EXERCISE DATA Start Marker

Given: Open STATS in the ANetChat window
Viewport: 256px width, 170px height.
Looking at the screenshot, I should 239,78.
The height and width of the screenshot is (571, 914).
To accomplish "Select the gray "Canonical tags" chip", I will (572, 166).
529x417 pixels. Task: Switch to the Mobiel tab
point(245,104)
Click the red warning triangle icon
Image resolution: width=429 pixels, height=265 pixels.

EXERCISE DATA End Marker
EXERCISE DATA Start Marker

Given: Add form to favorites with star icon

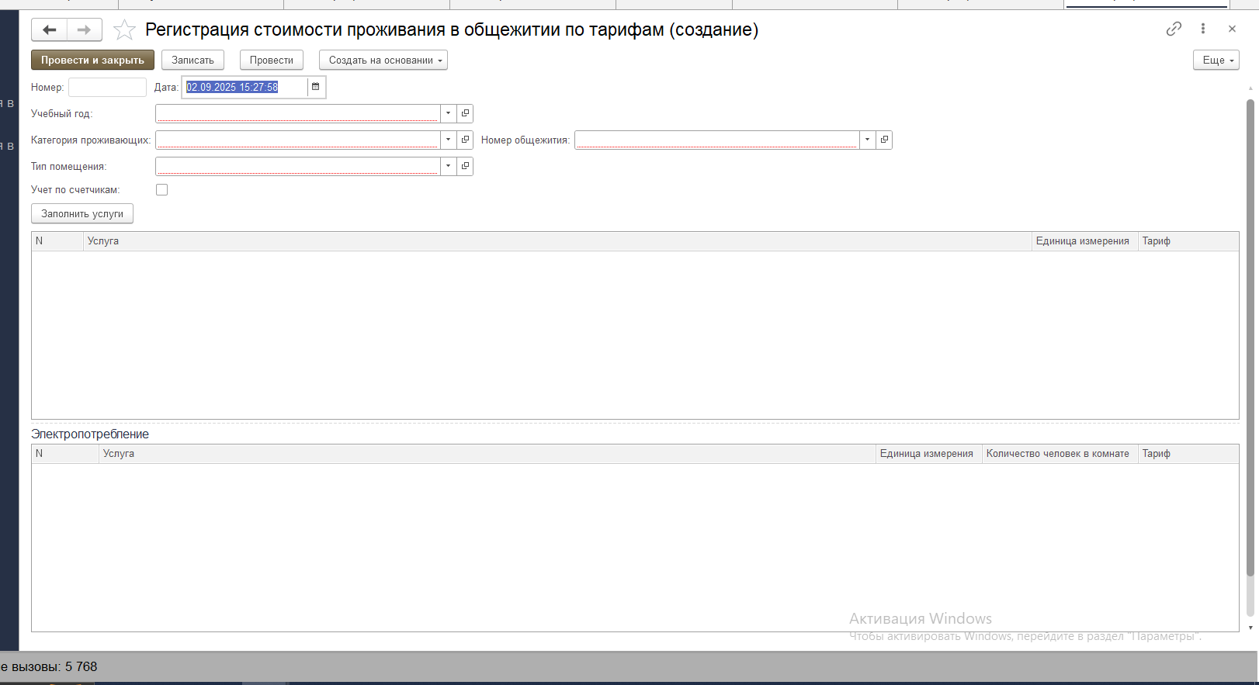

EXERCISE DATA End Marker
EXERCISE DATA Start Marker

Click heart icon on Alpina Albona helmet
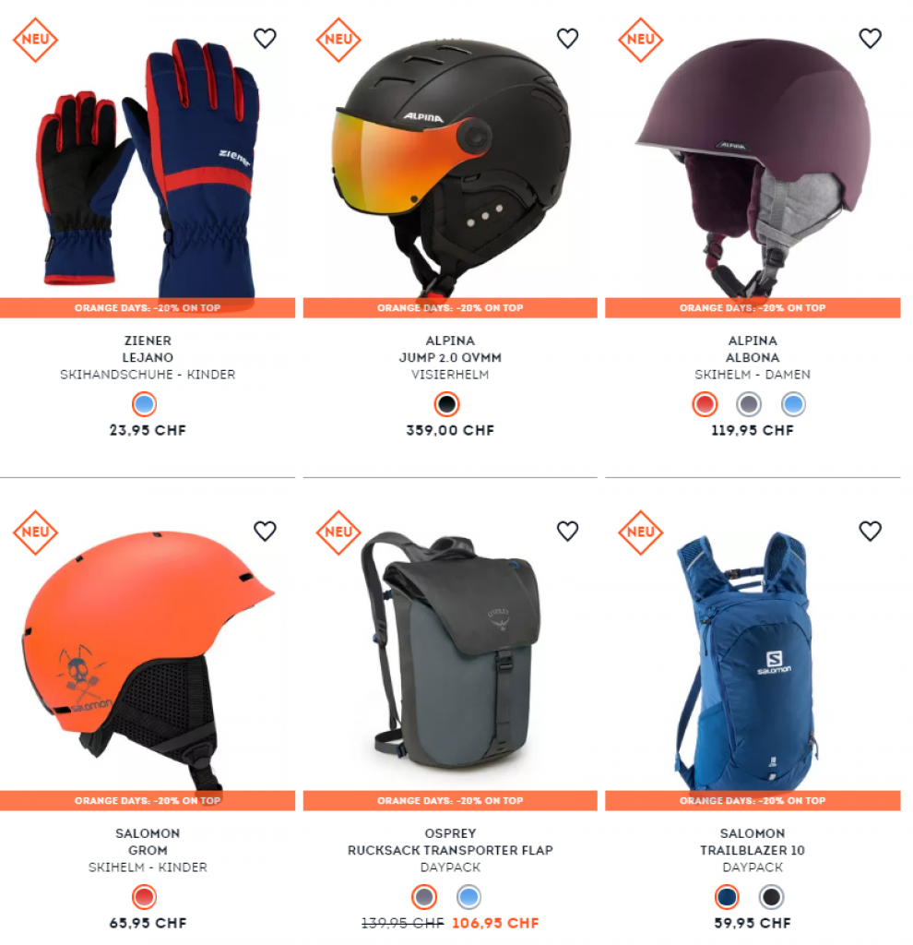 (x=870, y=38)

EXERCISE DATA End Marker

• TASK BRIEF
Filter the records above for lines containing the word "Given", and copy those lines.

• WORKED SOLUTION
Given: Open STATS in the ANetChat window
Given: Add form to favorites with star icon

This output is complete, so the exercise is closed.